Yes. I hope I did not confuse you on that because I did not mean that it was NT apocrypha. It probably is considered OT Pseudepigrapha, meaning that it has been falsely attributed to someone but the author is not who it claims to be or has been credited to.

The Council of Carthage was a local council of the west, not something universally binding on the entire Church. The Byzantine Canon has always included books not found within the latin OT because these books are within the Septuigant(such as psalm 151, Esdras 2, etc). Of course that isn’t the Ethiopian Canon, but it is on a similar principle. Trent, an Ecumenical Council, says nothing against Catholics holding books of the Eastern canons as being inspired Scripture. No union document between an eastern church comming into union, and the Catholic Church make any mention (to my knowledge) of acceptance or non-acceptance of the canon of that respective church. The New Advent article posted makes no reference against its inclusion as Sacred Scripture and the citation of St. Augustine and St. Clement of Alexandria as approving of it actually seems to be more proof that it is an inspired text. If there is evidence for its not being inspired, then please show me the relevant canon, or magisterial document.

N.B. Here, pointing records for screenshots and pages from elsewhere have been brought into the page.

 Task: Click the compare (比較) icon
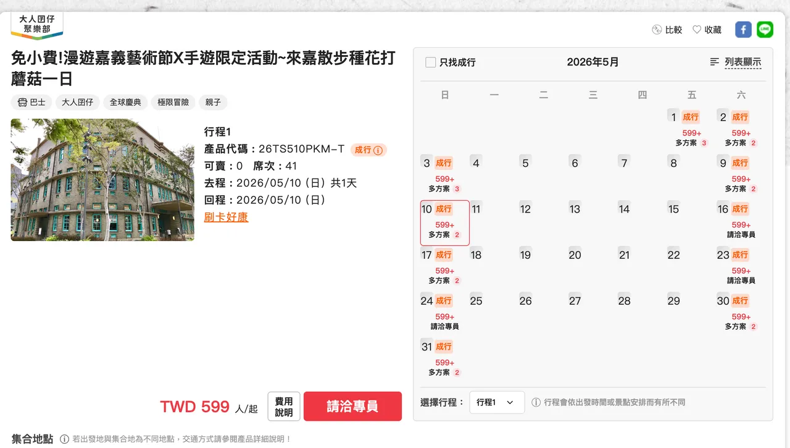(657, 30)
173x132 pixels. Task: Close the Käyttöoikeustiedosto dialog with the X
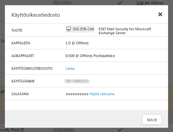coord(160,14)
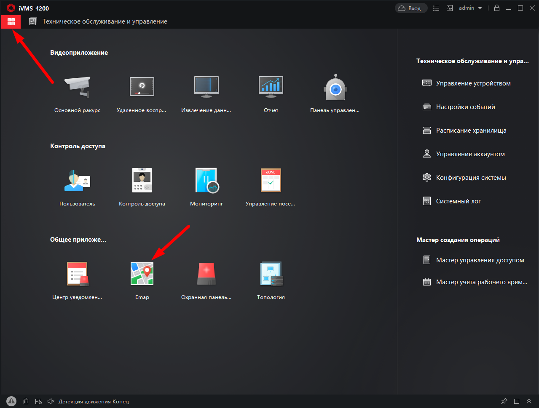
Task: Open the Emap map application
Action: (x=142, y=274)
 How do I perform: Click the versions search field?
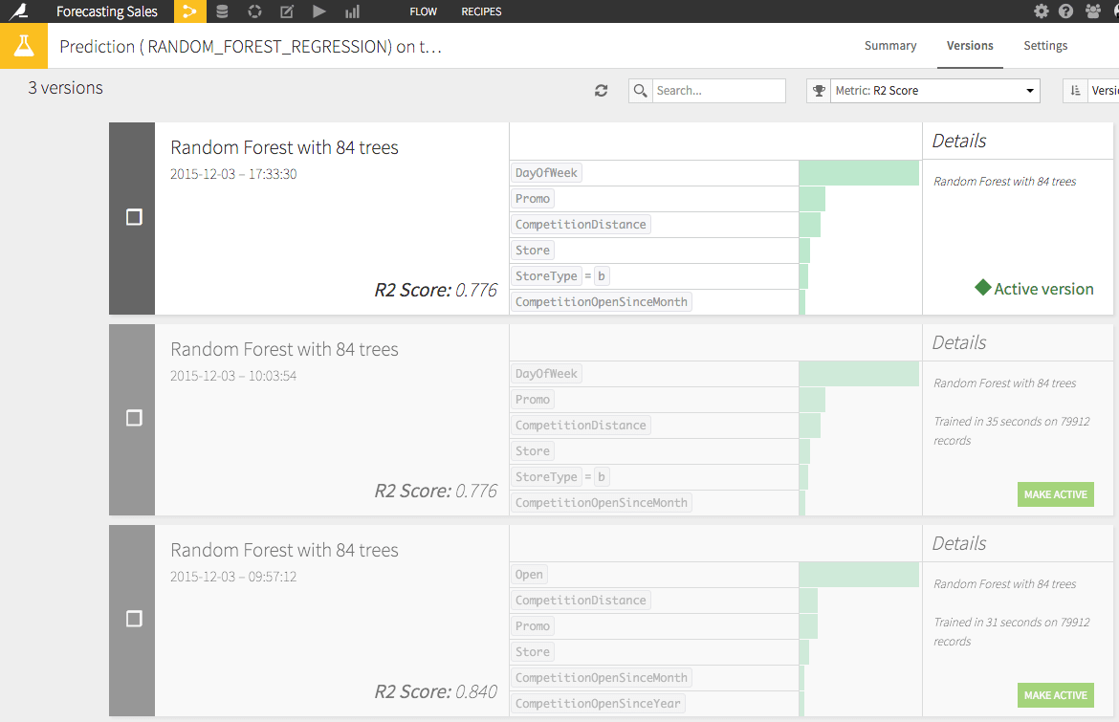point(717,91)
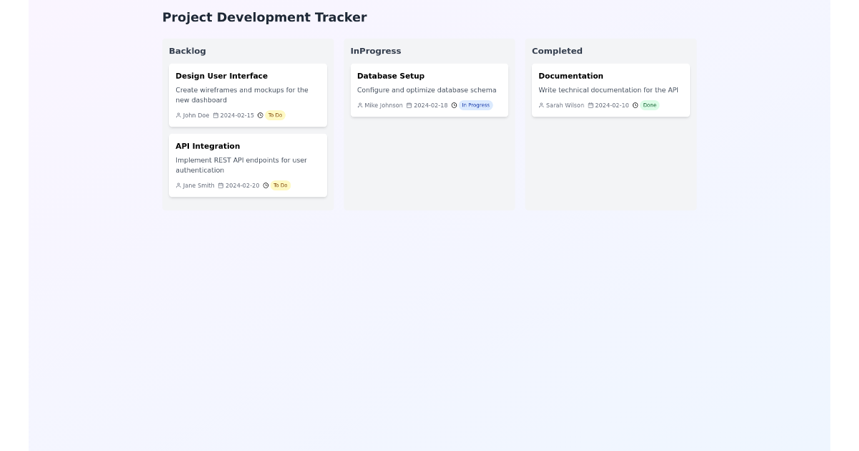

This Wikipedia article says that the Ethiopian Catholic Church uses the same canon as the Ethiopian Orthodox Church. This website lists two different canons for the Ethiopian Orthodox Church, one of them being…

1. The Broader Canon

The main source for this is the traditional Amharic commentary on the Geez text of the Fetha Nägäst.[4] It gives 46 as the total for the books of the Old Testament, made up as follows: - Octateuch (8), Judith (1), Samuel and Kings (4), Chronicles (2), 1 Esdras and the Ezra Apocalypse (2), Esther (1), Tobit (1), Maccabees (2), Job (1), Psalms (1), books of Solomon (5),[5] Prophets (16), Ecclesiasticus (1), Pseudo-Josephus (1); Jubilees and Enoch are to be included in the number (by counting Samuel and Kings as only 2 books). It gives 35 as the total for the books of the New Testament, namely the Gospels (4), Acts (1), the Catholic epistles (7), the Pauline epistles (14), Revelation (1), Sinodos (4 sections), the Book of the Covenant (2 sections), Clement (1), Didascalia (1).

This seems to be the canon used by the Ethiopian Catholic Church as described by Bishop Ghebreghiorghis at the recent Synod of Bishops:

“All the books of the Bible which are considered canonical by other Christian churches are such also for the Eritrean-Ethiopian Church which, moreover, possesses the greatest number of inspired books: 81 books, 46 in the Old and 35 in the New Testament. In the Eritrean-Ethiopian tradition, the concept of canons is flexible and tends to include, rather than exclude” (Eighth General Assembly).

I’d post the hyperlink to his comments, but after a brief search, I can’t find them on the Vatican’s website anymore. May God bless you!

Glad to have found this discussion as I am currently reading the Book of Enoch, just as personal enrichment.